[Recorded information Boundary: Start]

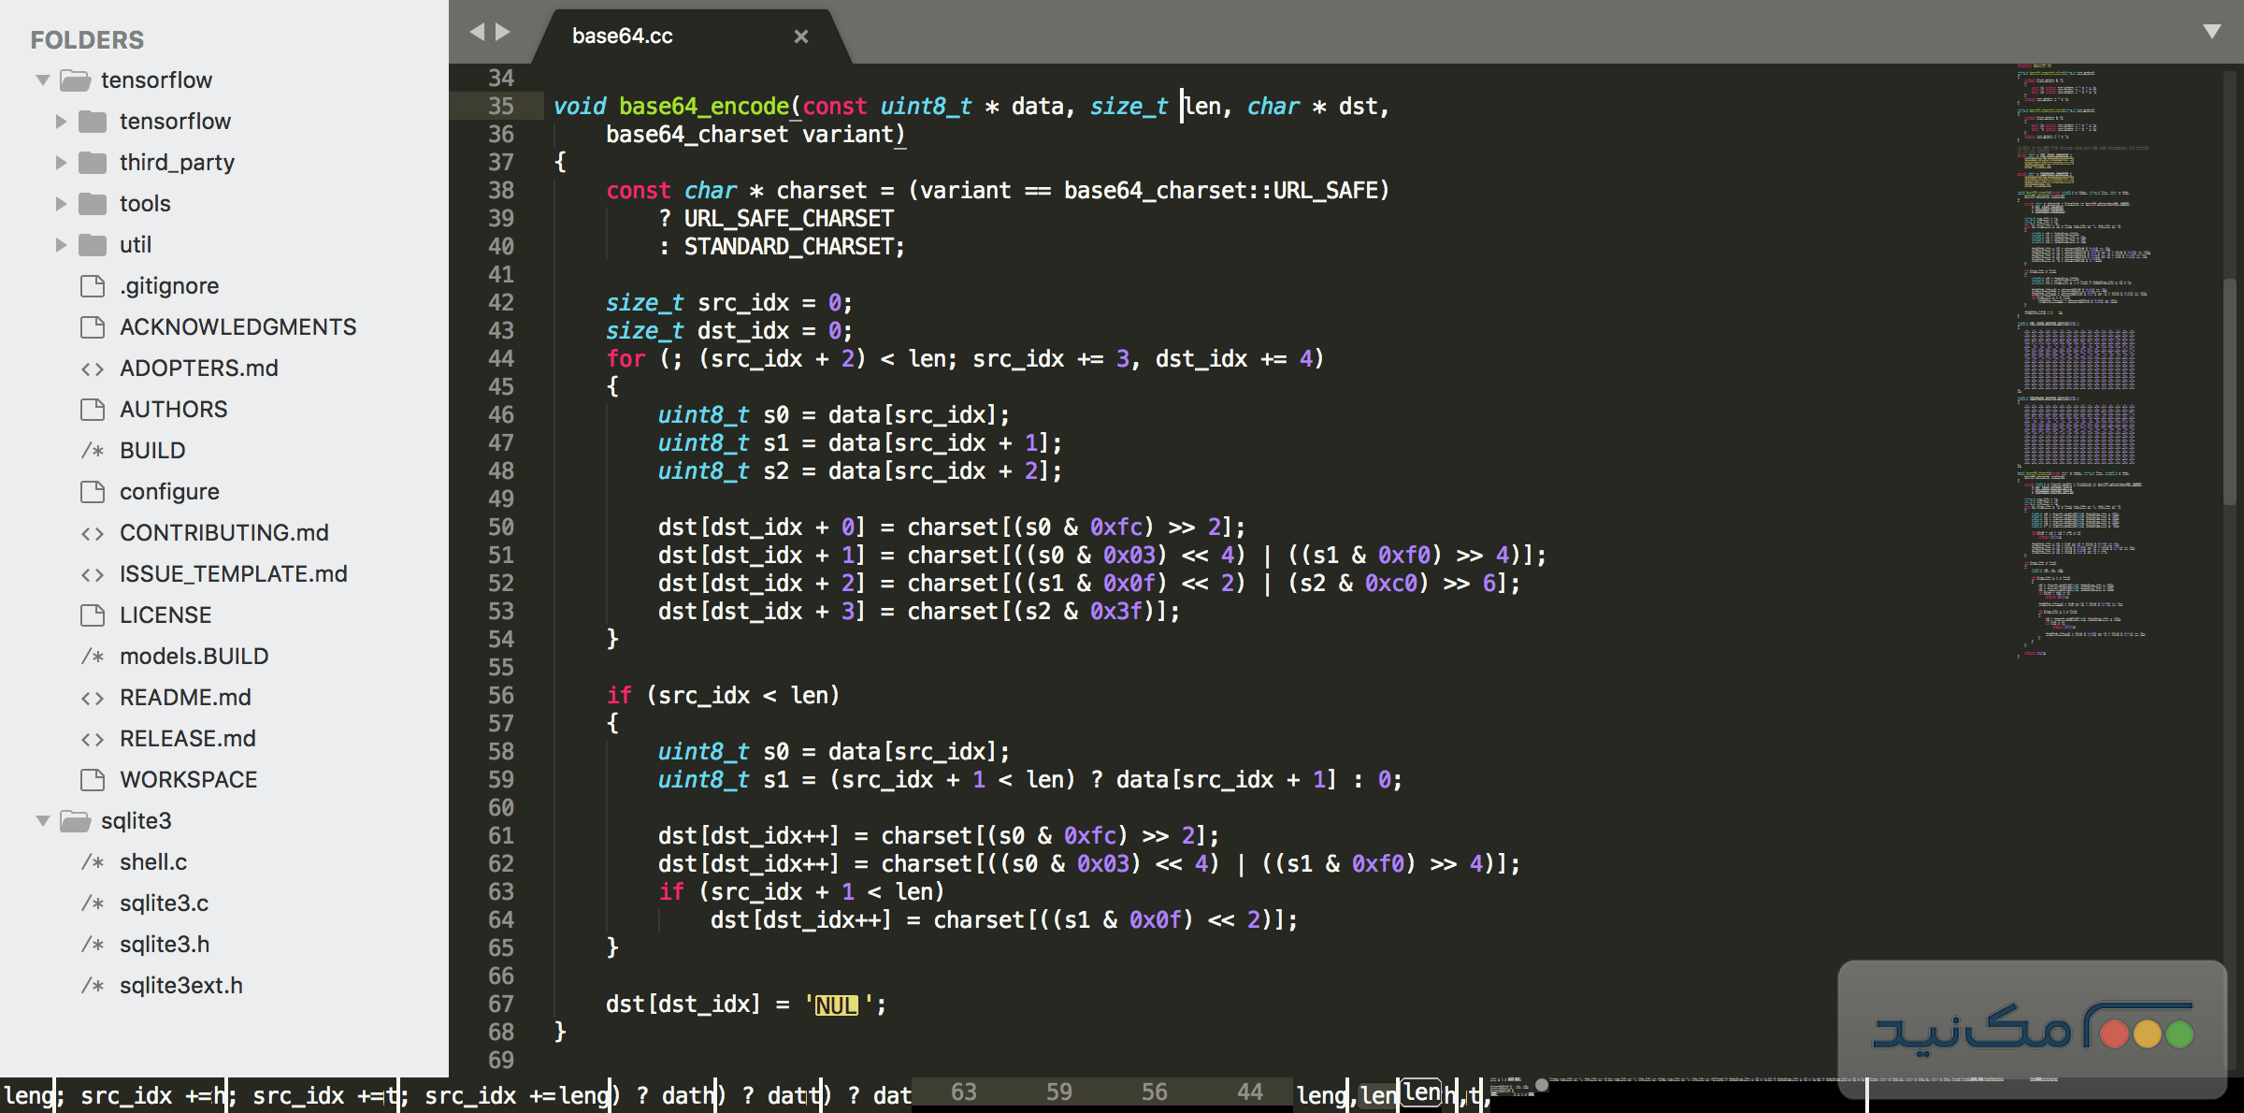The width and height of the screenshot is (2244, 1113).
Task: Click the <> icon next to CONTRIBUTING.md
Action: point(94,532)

[Recorded information Boundary: End]
[Recorded information Boundary: Start]

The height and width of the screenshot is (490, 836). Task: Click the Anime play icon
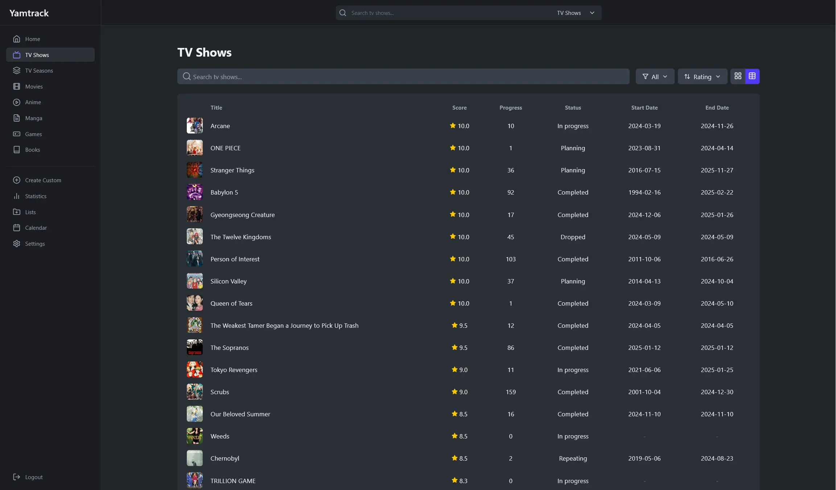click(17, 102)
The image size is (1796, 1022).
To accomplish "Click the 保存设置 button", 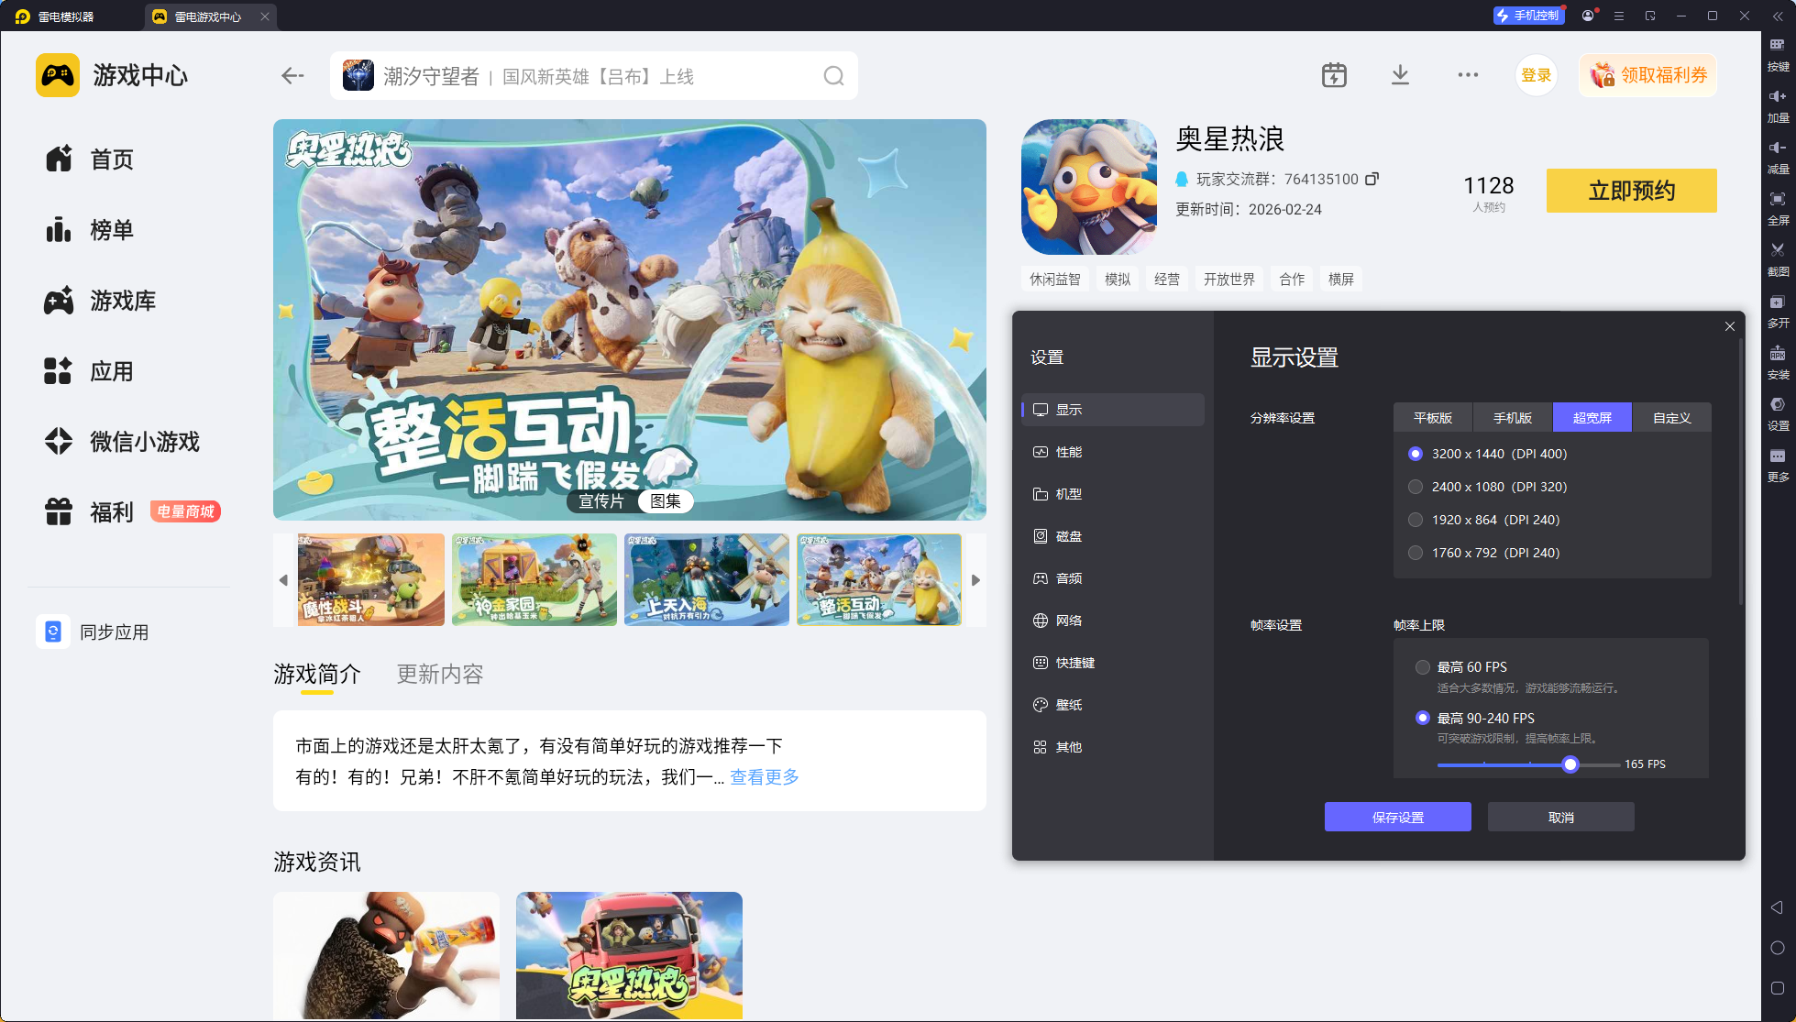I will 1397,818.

[Recorded information Boundary: End]
[Recorded information Boundary: Start]

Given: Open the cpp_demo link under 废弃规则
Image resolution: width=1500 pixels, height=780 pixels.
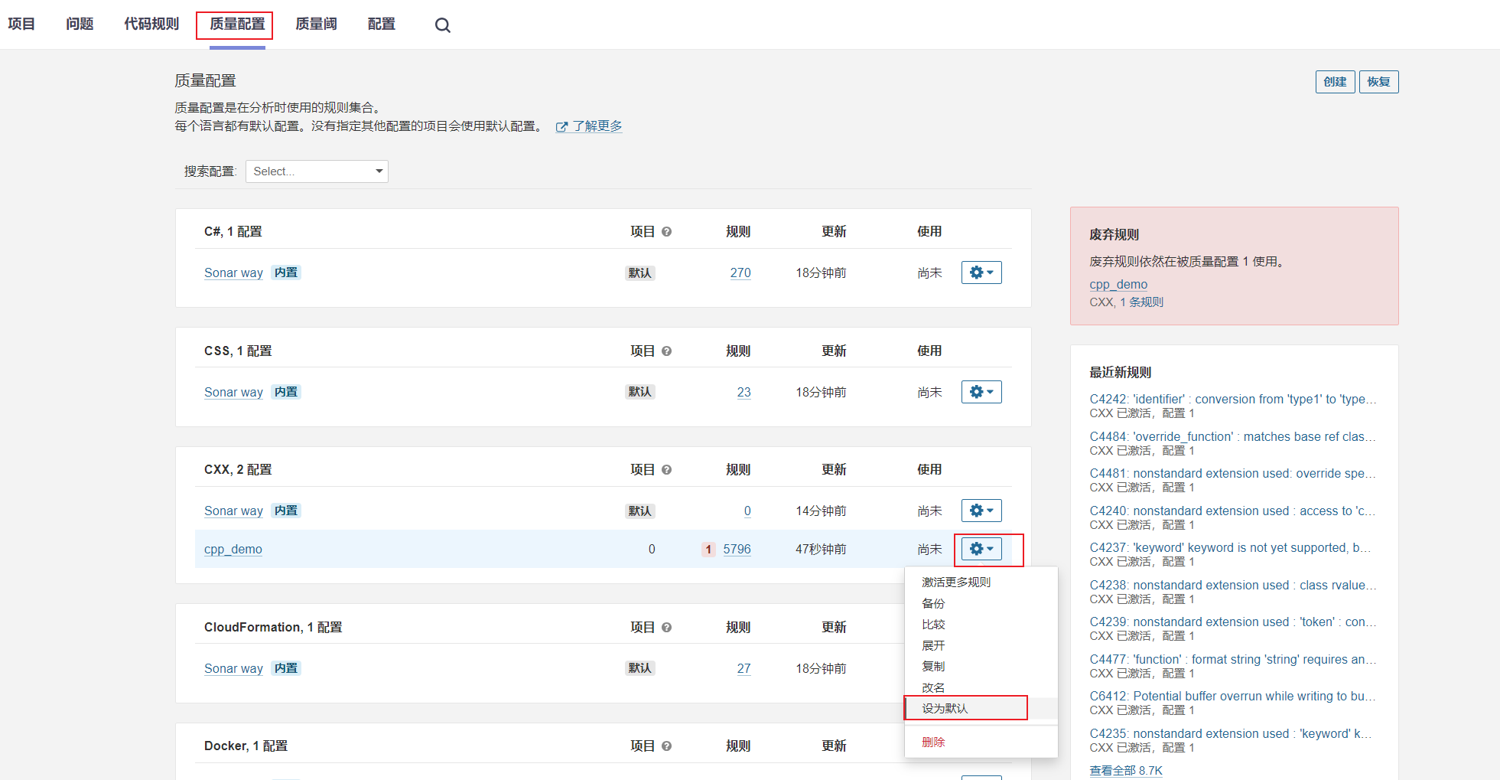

[Recorded information Boundary: End]

Only the lines above from the line with "Given: Open the cpp_demo link under 废弃规则" to the line with "Image resolution: width=1500", those two lines included, should be reproduced exactly.

Solution =
Given: Open the cpp_demo link under 废弃规则
Image resolution: width=1500 pixels, height=780 pixels.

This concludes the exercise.